Un silenzio logorante calò
nella stanza e ci vollero alcuni
minuti prima che Lizzie riuscisse ad alzarsi. Rimasi però
sorpreso dalla sua
dignità: si mise in piedi lentamente, senza chiedere il mio
aiuto.
Attenta ad ogni passo si
posizionò davanti al grosso
specchio dalla cornice dorata, appartenuto a Rosalie, che ora era
appeso alla
parete; istintivamente si accarezzò il taglio richiuso dai
punti all’altezza
del ventre. Il suo sguardo si perse nel vuoto per qualche secondo, poi
si voltò
verso di me, frustrata:
-
c’è
qualcosa che non riesco a ricordare…perché sono in un luogo che non conosco, in completo
intimo? E come mi sono fatta questa ferita?-
-
piano
Lizzie…affrontiamo una cosa alla volta: il dottor
Cullen ti ha detto che devi stare a riposo…- le ricordai,
infilandole la
camicia da notte di flanella che Bella mi aveva consegnato. Le avvolsi
le
braccia attorno alle spalle, abbracciandola da dietro, e le appoggiai
la testa
nell’incavo del collo mentre contemplavo il nostro riflesso.
-
Non riesco a stare
ferma. Mi distrugge non ricordare
alcune cose, è come se avessi il buio in
testa.-
Me la caricai di peso e non la
lasciai andare fincè anch’io
non sentii la morbidezza del materasso sotto le ginocchia.
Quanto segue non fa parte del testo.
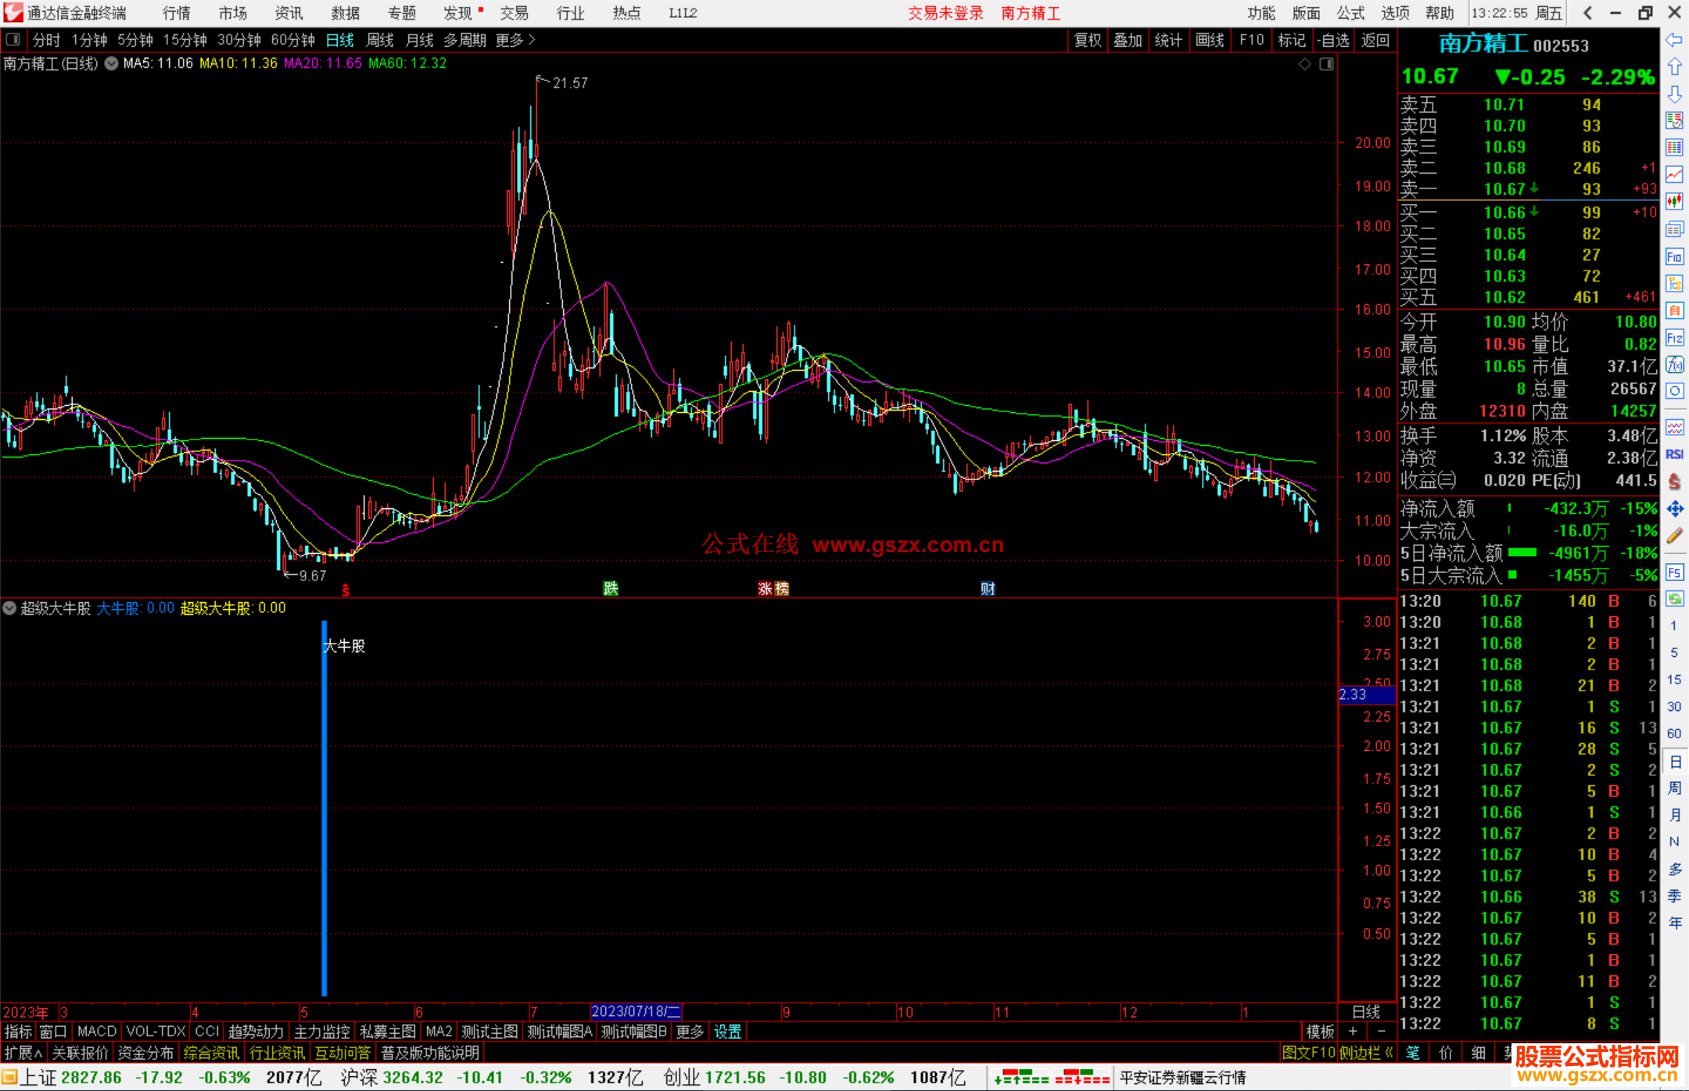This screenshot has width=1689, height=1091.
Task: Click the blue 大牛股 signal bar
Action: click(x=325, y=806)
La baciai ancora, ma questa volta
seppi di non essere più in
grado di nascondere la disperazione che sentivo dentro.
-
Jacob, cosa mi
stai nascondendo?- chiese, fissandomi.
-
Questo posto,
“che non conosci” è la casa dei Cullen,
persone fidate; e la ragazza che hai visto, Bella, è la mia
migliore amica,
quella di cui ti ho parlato…- le spiegai, deciso a non farle
ricordare tutto;
perciò raccontandole solo una parte di verità.
-
Credevo fosse
morta…- intervenne.
-
…lo
credevo anche io, ma la verità è che è
scivolata in
coma e non ho avuto il coraggio di restare a guardare cosa sarebbe
stato della
sua vita…- dissi, tenendo gli occhi bassi mentre stringevo
la sua mano.
-
Sicuro che sia
solo un’amica?-
sussurrò, abbassando lo sguardo.
-
Sì,
perché? Sei gelosa?- la schernii, sentendomi
risollevato da quella semplice battuta.
Annuì, come se si
vergognasse di se stessa:
-
è solo
che…è bellissima,
gentile e…perfetta;
ed io…oddio, per come
sono non mi stupirei se foste stati insieme.-
bisbigliò Lizzie.
-
Perché
ti disprezzi? Io ti amo, Elizabeth.- dissi,
convinto, mentre la guardavo negli occhi.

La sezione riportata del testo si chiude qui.